FUNDAMENTALNAYA I PRIKLADNAYA MATEMATIKA

(FUNDAMENTAL AND APPLIED MATHEMATICS)

1995, VOLUME 1, NUMBER 1, PAGES 81-107

On high-level crossing for a class of discrete-time stochastic processes

E.V.Bulinskaya

The aim of this paper is to study the asymptotic behaviour of the first passage time for some discrete-time stochastic processes arising in applied probability.

The paper is organized as follows. The systems' description is given in §1 along with the main results.

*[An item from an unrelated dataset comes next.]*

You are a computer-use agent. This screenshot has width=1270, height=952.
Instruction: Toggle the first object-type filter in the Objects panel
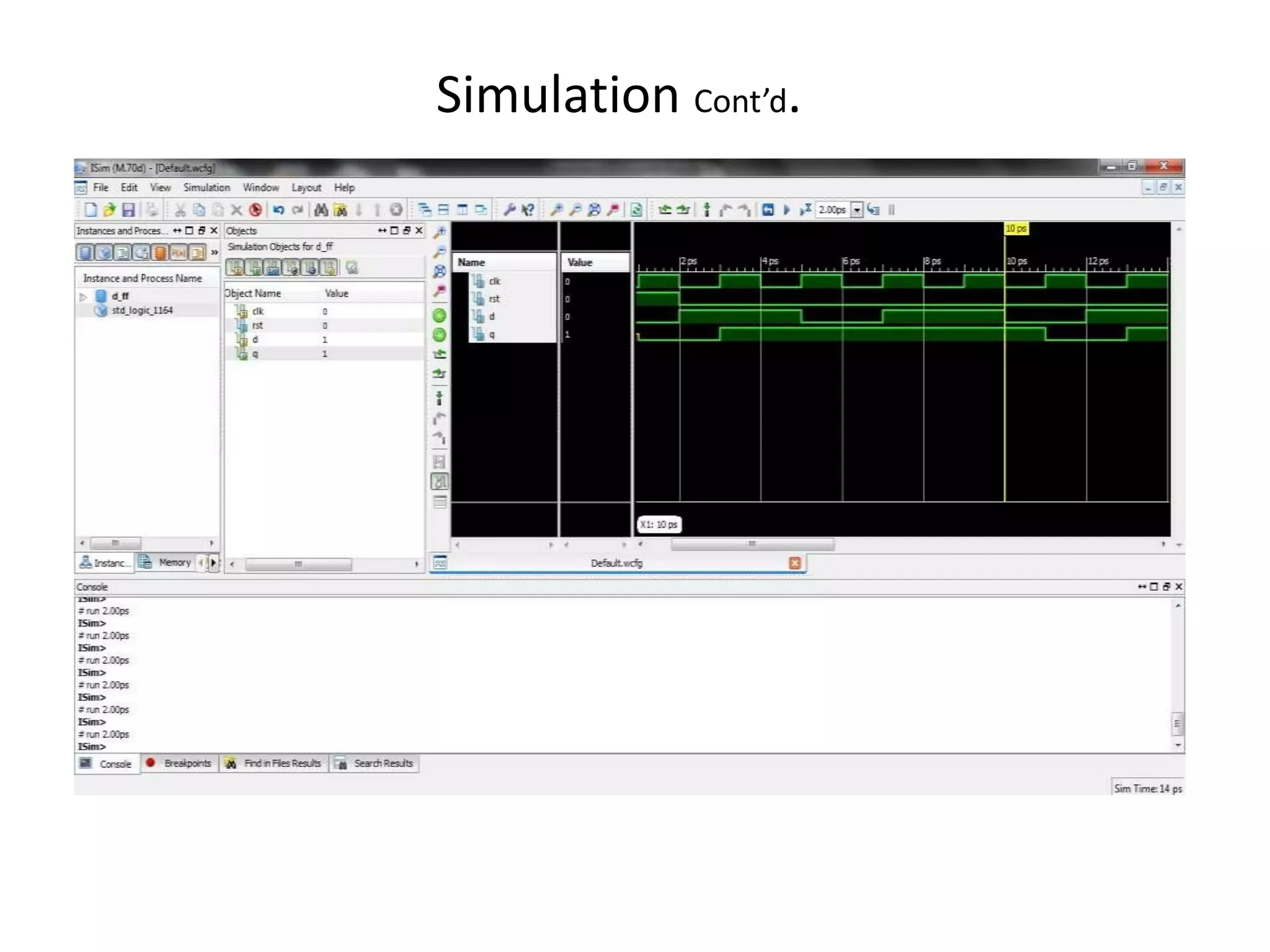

The integer-valued random walks with impenetrable (as well as reflecting) barrier at origin

$W_k=\max(0,W_{k-1}+X_k), k \geq 1, W_0=x$
are treated in §2. The main object of investigation is Nx,n = inf {k: Wk = n}, the first overflow time in terms of inventory theory. The limit distribution of normalized random variable $\tau_{x,n} = N_{x,n} (PN_{x,n})^{-1}$ is obtained for all the initial states x and possible values of PXk for the case of the three-valued i. i. d. random variables Xk (demand and supply in batches of fixed volume). The domain of model's stability with respect to initial state and system's parameters is established as well.

The influence of two-level control policy on system's behaviour is dealt with in §3. It is proved, in particular, that $\tau_{x,n}$ is asymptotically exponential if PXk<0 in a sufficiently wide band in the neighbourhood of the absorbing boundary n.

The directions of further investigations and various possibilities of application are given in §4.

All articles are published in Russian.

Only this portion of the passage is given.